[Dateline: New York | Author: Department of Economic and Social Affairs]
The outbreak of human cases of H1N1 influenza has brought to the fore not only the need to formulate an effective response but also the importance of promoting health literacy in devising effective public health policy.
Health literacy is relatively low worldwide, both in developed and developing countries, Under-Secretary-General for Economic and Social Affairs Sha Zukang said today in Beijing.
"By helping people to navigate the health system, to engage in self-care and to participate in community action for health, improved health literacy can lead to health gains," Mr. Sha stated at the opening of the United Nations Asia-Pacific Regional Ministerial Meeting on "Promoting Health Literacy."
Discussions at the two-day Beijing meeting will address access to and the efficient use of health information and will also assess best practices that demonstrate the impact of literacy in public health.
"The task of improving health literacy clearly cannot be tackled by the health sector alone," Mr.

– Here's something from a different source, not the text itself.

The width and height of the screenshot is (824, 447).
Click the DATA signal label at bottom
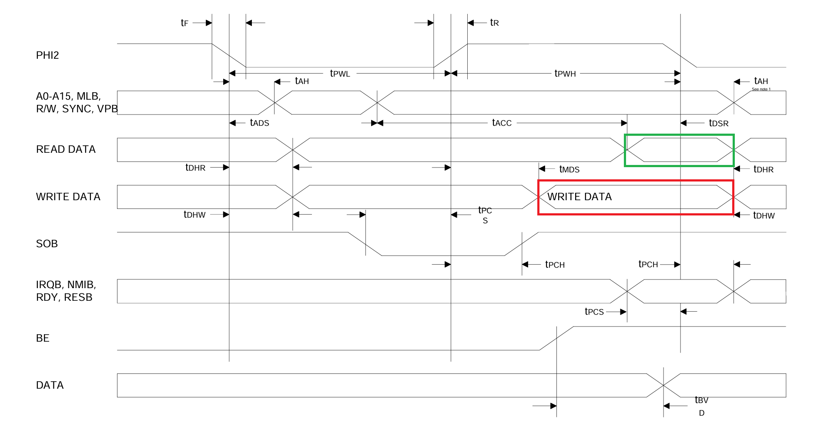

Sha noted, adding that "empowering people to acquire and understand health information and prepare them to take adequate measures is a process, in which members of the education sector, the media, ICT and the business sector, among others also need to be involved."
Improving access and the use of information and communications technology (ICT) has become the driving force in health literacy worldwide. It empowers people to acquire better health conditions through improved health literacy. The Beijing event will also address the current level of use of ICT. Participants will look into the role of the press in the Asia Pacific region in empowering people to better health.
Mr. Sha briefed more than 150 government ministers, health experts, policy makers, NGOs and business representatives on the region’s progress in public health, particularly towards achieving the three health-related Millennium Development Goals.
Mr. Sha noted that the region has made considerable headway in reducing the rates of infant mortality and under-five mortality during the last decade. He said that maternal mortality is still a major problem, and that the region is off track in combating HIV/AIDS.
ECOSOC President Sylvie Lucas, also present at the meeting, stressed that the regional consultation will contribute significantly to the Council’s Annual Ministerial Review (AMR), to be held in Geneva this July. "Understanding the impact of health literacy on the achievement of health goals, equity and development will help to advance the development agenda."
Ms. Lucas called on stakeholders and sectors to strengthen efforts in health literacy in the region and globally, highlighting that "this ability will lead people to not only change personal health behaviours and lifestyle choices but also improve their living conditions."
The Asia-Pacific Regional Ministerial Meeting was opened by Chinese Health Minister Chen Zhu. Also addressing the event was the WHO Assistant Director-General Ala Alwan.
The meeting is hosted by the Government of China, and organized in collaboration with the United Nations Department of Economic and Social Affairs (UNDESA), the World Health Organization(WHO) and the United Nations Economic and Social Commission for Asia and the Pacific (UNESCAP).